» WORK ITEM: If a line of the records contains the string "computer", copy it out.

» Pixel coordinate grounding data:

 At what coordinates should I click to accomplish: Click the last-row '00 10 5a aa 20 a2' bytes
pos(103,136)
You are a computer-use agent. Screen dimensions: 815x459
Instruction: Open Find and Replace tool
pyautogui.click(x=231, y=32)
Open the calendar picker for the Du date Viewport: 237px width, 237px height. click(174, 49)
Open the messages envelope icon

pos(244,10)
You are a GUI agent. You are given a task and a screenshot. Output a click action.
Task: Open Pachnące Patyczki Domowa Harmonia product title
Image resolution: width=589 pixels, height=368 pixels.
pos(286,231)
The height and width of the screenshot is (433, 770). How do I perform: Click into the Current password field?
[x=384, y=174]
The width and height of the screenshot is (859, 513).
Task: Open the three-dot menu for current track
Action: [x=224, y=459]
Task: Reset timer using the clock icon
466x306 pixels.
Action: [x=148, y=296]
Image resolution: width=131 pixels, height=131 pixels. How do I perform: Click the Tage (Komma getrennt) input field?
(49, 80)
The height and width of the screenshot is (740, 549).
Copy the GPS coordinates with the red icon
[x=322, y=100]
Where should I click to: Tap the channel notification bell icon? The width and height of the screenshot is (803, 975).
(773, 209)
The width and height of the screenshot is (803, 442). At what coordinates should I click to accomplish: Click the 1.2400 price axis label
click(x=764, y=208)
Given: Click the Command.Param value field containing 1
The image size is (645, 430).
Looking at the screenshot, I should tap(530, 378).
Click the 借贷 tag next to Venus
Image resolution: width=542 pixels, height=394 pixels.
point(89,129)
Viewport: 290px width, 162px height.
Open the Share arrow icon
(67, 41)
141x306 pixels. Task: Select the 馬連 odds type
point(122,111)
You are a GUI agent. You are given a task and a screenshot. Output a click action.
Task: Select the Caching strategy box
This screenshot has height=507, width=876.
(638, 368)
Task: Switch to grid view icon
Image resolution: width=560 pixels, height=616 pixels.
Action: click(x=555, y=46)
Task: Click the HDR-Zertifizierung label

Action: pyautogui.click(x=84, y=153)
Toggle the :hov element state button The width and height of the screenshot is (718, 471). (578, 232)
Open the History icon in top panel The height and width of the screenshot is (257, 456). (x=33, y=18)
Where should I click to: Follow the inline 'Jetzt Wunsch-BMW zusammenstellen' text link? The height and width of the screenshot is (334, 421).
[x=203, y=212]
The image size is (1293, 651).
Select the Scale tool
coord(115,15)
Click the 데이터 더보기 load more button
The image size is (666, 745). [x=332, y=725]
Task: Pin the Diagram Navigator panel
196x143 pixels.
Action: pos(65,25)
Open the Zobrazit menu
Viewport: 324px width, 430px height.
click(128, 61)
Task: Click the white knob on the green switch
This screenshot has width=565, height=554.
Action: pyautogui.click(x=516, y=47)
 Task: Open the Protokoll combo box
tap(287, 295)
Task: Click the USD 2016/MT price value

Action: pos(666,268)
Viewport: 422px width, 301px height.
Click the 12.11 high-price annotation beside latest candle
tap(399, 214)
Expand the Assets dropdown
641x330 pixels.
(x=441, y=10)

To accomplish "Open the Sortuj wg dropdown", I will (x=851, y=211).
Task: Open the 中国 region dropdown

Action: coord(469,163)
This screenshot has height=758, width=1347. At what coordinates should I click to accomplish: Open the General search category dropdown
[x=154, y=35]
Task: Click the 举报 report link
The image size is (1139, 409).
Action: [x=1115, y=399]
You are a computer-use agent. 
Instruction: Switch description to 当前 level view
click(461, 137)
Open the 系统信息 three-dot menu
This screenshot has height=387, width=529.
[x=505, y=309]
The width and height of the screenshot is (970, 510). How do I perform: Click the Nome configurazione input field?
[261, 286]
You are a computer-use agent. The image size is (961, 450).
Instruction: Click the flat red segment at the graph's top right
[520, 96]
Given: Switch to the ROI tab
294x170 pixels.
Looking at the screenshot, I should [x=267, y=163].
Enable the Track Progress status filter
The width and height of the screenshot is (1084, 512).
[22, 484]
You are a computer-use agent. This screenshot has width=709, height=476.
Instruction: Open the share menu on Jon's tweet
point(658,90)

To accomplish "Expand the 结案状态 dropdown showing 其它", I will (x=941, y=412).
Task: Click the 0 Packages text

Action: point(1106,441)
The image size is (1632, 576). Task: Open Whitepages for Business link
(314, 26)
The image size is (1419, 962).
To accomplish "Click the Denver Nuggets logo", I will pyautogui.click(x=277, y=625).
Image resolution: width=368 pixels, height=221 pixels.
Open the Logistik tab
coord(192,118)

» WRITTEN SOLUTION:
You are a computer-use agent. Screen dimensions: 815x459
You are a computer-use agent. 
You are a computer-use agent. The image size is (961, 450).
You are a computer-use agent. This screenshot has width=709, height=476.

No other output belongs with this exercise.